### WHAT IS BEING ASKED
Rewrite the records as a JSON list of strings, one string per line and blank lines left out. Begin at the line that has "click on leave" and stop after the line that has "Looking at the image, I should click on (350, 1106).".

### DATASET RECORDS
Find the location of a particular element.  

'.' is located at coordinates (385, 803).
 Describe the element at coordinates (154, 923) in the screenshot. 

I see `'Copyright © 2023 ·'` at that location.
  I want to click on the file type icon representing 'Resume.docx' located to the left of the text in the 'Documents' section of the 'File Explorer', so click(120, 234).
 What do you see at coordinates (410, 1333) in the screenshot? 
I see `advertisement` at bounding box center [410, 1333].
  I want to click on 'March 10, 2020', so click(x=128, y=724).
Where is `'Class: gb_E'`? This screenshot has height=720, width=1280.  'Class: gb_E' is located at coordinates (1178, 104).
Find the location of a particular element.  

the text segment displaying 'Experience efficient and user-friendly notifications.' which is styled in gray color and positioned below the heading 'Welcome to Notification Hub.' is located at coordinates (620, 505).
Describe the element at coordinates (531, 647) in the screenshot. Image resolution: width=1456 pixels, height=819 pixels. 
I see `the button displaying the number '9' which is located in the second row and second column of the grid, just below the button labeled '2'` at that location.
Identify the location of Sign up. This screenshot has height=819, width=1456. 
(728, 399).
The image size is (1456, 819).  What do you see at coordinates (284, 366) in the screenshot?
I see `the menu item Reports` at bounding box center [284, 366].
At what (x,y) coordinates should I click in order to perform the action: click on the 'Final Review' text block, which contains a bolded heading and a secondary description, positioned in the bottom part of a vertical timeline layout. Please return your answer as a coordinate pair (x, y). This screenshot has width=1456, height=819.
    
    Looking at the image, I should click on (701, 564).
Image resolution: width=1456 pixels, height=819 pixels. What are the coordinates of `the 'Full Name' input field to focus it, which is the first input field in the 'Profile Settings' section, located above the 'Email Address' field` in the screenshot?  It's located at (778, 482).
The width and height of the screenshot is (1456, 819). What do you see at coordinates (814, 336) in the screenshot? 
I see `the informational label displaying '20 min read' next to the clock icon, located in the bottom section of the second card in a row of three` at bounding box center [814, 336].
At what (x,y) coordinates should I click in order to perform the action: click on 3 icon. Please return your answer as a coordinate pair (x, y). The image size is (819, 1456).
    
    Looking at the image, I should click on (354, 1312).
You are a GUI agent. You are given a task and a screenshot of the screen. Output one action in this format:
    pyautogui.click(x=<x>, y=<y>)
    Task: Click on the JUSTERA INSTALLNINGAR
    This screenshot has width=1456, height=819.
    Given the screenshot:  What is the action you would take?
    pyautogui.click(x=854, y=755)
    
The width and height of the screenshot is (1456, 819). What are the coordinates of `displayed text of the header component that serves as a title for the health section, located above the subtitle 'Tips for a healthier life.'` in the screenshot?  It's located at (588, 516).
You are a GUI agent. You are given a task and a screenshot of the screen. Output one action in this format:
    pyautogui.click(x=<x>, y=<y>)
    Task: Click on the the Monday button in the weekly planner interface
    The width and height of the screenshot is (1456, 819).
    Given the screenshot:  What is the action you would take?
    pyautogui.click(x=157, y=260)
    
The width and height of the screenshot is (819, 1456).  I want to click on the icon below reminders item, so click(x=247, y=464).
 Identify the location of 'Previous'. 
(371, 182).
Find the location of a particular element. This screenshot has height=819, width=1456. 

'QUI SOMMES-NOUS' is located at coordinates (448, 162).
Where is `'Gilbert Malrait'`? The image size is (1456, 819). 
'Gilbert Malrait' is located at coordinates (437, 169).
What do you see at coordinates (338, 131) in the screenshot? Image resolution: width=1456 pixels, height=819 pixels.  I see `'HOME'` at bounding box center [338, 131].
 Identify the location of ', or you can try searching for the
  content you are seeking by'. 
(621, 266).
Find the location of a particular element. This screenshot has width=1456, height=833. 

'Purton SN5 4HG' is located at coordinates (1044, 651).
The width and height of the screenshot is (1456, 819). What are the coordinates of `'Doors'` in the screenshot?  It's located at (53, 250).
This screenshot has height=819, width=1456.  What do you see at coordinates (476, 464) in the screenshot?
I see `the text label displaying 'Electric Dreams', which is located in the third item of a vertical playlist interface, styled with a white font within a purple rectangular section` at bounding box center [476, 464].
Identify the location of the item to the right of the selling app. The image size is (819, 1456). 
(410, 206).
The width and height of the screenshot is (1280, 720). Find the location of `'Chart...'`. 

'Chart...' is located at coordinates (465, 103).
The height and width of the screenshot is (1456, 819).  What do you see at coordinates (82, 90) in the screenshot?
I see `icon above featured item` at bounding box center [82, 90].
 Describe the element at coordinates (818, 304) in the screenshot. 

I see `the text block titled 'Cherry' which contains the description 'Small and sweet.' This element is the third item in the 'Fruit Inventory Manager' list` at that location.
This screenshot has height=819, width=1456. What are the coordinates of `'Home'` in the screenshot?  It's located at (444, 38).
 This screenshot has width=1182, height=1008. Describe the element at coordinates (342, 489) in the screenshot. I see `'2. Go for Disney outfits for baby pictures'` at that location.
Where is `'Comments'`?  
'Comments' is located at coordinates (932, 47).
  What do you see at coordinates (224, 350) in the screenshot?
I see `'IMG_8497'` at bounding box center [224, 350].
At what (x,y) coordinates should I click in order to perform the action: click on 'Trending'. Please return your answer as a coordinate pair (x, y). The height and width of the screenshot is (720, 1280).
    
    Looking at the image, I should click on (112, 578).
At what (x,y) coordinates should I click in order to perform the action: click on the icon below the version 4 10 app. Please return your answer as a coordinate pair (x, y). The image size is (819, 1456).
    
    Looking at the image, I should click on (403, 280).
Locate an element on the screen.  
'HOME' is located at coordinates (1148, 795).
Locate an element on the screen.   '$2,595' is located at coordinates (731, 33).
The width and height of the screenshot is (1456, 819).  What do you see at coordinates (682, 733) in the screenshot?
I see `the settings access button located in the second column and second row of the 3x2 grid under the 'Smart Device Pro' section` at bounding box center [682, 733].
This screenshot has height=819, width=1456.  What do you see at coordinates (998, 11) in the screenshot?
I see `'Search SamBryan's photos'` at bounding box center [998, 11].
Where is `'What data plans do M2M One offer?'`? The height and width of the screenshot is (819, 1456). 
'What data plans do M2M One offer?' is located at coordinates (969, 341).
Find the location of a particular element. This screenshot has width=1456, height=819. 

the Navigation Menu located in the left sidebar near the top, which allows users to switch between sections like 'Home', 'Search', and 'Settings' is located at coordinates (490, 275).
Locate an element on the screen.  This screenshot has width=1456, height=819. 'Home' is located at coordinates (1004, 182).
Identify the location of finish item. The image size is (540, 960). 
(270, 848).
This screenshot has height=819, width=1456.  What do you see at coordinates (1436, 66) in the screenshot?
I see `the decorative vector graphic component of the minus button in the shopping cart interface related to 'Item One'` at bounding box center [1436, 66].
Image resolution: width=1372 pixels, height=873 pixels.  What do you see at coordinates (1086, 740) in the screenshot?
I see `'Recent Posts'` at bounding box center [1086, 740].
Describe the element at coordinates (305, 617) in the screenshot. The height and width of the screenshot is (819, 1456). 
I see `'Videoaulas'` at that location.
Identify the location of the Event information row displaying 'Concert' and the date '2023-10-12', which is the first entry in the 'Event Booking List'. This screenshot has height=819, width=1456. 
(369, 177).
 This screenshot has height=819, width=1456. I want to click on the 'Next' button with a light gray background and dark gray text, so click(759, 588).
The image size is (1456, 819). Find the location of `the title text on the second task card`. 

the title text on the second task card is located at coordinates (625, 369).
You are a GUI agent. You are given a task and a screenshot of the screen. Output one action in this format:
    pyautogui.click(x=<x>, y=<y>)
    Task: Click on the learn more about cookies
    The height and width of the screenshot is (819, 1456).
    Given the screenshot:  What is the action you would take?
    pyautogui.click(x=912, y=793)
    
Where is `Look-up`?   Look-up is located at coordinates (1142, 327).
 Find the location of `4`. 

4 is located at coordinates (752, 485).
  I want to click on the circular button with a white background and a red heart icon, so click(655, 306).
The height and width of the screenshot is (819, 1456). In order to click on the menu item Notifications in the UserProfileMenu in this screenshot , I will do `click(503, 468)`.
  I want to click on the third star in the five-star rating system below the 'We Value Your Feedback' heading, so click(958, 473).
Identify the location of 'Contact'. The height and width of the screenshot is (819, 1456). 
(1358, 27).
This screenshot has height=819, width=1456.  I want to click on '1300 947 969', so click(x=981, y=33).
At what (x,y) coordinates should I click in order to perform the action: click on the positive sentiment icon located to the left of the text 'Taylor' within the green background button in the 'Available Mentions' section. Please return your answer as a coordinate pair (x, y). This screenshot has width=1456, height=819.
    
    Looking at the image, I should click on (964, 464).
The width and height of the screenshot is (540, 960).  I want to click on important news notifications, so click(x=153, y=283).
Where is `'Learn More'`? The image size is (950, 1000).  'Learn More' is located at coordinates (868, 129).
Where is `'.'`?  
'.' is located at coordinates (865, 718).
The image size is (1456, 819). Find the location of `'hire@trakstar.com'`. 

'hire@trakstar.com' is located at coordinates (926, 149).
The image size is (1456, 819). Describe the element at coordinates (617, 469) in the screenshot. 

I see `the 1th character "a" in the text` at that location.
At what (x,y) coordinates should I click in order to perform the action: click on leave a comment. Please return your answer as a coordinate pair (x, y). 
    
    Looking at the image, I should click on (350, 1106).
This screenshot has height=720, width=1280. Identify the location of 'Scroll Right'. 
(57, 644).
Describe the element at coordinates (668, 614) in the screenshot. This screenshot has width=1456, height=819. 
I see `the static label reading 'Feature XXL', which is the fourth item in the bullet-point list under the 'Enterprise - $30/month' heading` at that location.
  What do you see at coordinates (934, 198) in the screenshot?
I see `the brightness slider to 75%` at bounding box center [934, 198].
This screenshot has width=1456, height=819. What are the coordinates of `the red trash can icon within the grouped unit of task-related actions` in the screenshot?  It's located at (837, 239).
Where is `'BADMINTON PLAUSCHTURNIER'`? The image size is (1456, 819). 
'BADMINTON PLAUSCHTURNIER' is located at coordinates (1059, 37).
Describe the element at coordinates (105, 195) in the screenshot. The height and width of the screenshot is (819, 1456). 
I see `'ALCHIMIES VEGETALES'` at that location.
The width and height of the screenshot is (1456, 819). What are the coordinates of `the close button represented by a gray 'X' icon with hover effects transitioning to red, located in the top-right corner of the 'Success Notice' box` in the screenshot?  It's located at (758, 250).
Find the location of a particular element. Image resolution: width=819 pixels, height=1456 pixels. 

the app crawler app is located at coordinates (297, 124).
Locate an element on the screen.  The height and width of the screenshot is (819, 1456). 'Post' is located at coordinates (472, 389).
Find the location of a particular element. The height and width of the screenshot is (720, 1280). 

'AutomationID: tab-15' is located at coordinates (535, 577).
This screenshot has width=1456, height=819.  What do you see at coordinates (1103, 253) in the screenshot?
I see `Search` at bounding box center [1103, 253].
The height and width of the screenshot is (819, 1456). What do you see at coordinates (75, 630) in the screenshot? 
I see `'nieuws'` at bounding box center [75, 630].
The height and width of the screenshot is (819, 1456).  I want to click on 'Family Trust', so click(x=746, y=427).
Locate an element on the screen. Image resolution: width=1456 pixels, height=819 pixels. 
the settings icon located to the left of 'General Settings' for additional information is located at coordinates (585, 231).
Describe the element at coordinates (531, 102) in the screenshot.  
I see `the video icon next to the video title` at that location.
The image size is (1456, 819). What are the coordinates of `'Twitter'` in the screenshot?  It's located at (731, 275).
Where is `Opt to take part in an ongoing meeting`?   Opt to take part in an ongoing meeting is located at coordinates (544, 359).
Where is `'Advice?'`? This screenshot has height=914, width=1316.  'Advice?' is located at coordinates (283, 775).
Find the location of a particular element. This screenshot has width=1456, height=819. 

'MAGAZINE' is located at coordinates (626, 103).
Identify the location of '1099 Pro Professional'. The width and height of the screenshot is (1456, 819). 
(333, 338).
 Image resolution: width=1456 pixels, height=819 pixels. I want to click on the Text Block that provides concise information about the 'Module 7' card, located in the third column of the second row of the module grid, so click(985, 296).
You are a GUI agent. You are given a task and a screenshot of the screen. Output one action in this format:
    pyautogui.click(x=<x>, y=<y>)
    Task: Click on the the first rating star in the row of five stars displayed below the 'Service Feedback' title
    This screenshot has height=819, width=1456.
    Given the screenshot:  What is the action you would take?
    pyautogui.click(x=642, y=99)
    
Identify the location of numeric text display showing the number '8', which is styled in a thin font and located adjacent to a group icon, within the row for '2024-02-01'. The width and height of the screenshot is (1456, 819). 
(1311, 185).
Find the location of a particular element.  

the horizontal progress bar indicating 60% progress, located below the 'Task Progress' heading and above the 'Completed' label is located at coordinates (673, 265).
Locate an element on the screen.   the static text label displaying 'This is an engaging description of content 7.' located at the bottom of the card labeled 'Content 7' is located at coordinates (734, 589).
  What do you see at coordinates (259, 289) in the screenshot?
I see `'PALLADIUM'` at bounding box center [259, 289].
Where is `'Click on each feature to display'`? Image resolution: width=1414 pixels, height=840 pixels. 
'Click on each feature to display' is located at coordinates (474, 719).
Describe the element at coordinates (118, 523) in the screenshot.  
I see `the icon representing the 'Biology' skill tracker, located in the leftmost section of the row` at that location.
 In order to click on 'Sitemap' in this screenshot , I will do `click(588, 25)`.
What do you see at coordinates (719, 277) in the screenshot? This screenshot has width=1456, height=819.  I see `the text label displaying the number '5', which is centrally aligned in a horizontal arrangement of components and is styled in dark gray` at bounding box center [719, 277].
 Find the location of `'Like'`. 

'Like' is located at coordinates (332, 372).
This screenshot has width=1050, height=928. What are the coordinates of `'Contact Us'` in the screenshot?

### OUTPUT FOR THIS TASK
[
  "At what (x,y) coordinates should I click in order to perform the action: click on leave a comment. Please return your answer as a coordinate pair (x, y). ",
  "    Looking at the image, I should click on (350, 1106)."
]